דר' יגאל חלפין - אוניברסיטת תל-אביב

"אויביו האינטימיים של סטלין:
על מושג הרועה בקומוניזם"



My talk will present Communism as a secularized messianic movement that attempted to bring the Russian population to salvation and build heaven on earth. I will discuss how the Bolshevik regime conceived of "good" and "evil" and address the carnage associated with the Great Purge (1936-38). How did Communists tell who was good and who was evil? How did they plumb the depths of the human soul? These are the central issues which my paper engages. I shall show that self-inspection, what I call the “Communist hermeneutic of the soul,” was a central practice in Bolshevism. Because the interior workings of the soul were concealed from the public eye, Communists, like the interogatees of the Inquisition, were supposed to bear witness against themselves. They had to understand who they were, to comprehend the origins and nature of their most intimate inclinations, and to subject themselves to Communist ethics, transforming themselves in some kind of autoemancipation and becoming New Men. Those who failed had no right to go on living.

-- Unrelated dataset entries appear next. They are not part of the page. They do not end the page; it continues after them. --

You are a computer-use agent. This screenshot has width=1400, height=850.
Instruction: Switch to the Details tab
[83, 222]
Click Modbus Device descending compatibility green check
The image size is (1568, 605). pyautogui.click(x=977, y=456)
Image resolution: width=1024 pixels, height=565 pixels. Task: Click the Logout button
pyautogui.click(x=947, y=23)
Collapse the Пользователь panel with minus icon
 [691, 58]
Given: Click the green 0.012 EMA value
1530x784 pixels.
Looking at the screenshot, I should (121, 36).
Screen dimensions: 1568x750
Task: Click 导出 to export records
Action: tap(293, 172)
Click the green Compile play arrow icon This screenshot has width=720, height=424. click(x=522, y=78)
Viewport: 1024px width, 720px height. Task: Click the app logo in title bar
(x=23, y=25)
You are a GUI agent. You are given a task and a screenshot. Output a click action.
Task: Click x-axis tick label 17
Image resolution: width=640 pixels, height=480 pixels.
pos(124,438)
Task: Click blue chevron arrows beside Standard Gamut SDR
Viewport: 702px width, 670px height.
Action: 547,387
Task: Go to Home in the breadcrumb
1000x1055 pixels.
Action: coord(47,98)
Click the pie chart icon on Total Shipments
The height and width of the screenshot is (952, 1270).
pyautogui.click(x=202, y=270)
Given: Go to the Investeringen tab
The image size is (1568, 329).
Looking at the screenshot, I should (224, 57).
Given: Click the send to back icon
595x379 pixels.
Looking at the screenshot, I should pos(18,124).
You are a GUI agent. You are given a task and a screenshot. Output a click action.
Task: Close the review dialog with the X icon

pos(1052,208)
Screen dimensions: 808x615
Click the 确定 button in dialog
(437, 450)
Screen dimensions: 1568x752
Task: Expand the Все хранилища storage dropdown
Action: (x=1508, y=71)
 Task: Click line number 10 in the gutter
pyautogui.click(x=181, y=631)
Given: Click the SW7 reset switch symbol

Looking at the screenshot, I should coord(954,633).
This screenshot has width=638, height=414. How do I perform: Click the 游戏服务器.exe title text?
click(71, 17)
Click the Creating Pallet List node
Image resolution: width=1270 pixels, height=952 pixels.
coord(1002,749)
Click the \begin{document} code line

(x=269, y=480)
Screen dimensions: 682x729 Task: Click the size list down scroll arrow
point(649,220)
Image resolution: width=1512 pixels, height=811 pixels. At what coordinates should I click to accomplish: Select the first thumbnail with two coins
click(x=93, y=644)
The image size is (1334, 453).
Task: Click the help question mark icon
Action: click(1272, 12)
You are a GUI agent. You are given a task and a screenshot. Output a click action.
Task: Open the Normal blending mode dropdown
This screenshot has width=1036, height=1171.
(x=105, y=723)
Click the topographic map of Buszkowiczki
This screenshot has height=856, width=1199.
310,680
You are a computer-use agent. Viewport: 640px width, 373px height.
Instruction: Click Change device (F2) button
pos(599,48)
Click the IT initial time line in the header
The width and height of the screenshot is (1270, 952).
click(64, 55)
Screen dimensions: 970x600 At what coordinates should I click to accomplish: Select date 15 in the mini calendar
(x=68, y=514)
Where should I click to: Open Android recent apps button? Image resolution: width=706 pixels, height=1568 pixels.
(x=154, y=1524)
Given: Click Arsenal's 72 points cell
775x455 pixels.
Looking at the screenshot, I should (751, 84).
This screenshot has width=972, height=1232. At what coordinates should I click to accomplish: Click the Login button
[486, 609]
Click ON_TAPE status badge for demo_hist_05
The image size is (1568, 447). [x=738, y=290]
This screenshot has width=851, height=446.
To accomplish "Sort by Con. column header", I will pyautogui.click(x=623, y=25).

How could an intimate enemy be told apart from a loyal comrade? Might virtuous activists not innocently err from time to time? In order to be able to tell the soul of the befuddled comrade and the true provocateur apart, the Party developed a quasi-judicial practice I call the “Bolshevik hermeneutics of the soul.” Because the inner recesses of the mind could not be read directly, the Bolshevik hermeneuts searched for the signs that would permit them to gauge the private thoughts and dispositions of each and every Party member. As part of their investigation, the Bolshevik hermeneuts hoped to determine whether subjects acted intentionally or out of ignorance. When an oppositionist decided to recant, he always maintained that he had fallen into error thanks to “ideological backwardness” or “political shortsightedness,” not because of something done deliberately. Once one knew why a mistake had been made one knew how to pass judgment. Questions of scientific truth and moral judgment, of consciousness and conscience, were intimately linked.

Without an understanding of the demonizing discourse that elided all differences between the oppositionist, the traitor and the provocateur, no one can hope to grasp Stalin’s onslaught upon the Party, during which the Bolshevik notion of guilt -- how it was established and punished -- underwent a thorough revision. Over the course of the 1920s and the 1930s, tolerance for the type of defense that presented the accused as a comrade in error shrank and then nearly vanished. To understand this severity, to understand why nearly every Communist suspected of anti-Party activity was shot and killed during the Great Purge, I investigate the conceptual preconditions framing the Bolshevik search for the intimate enemy.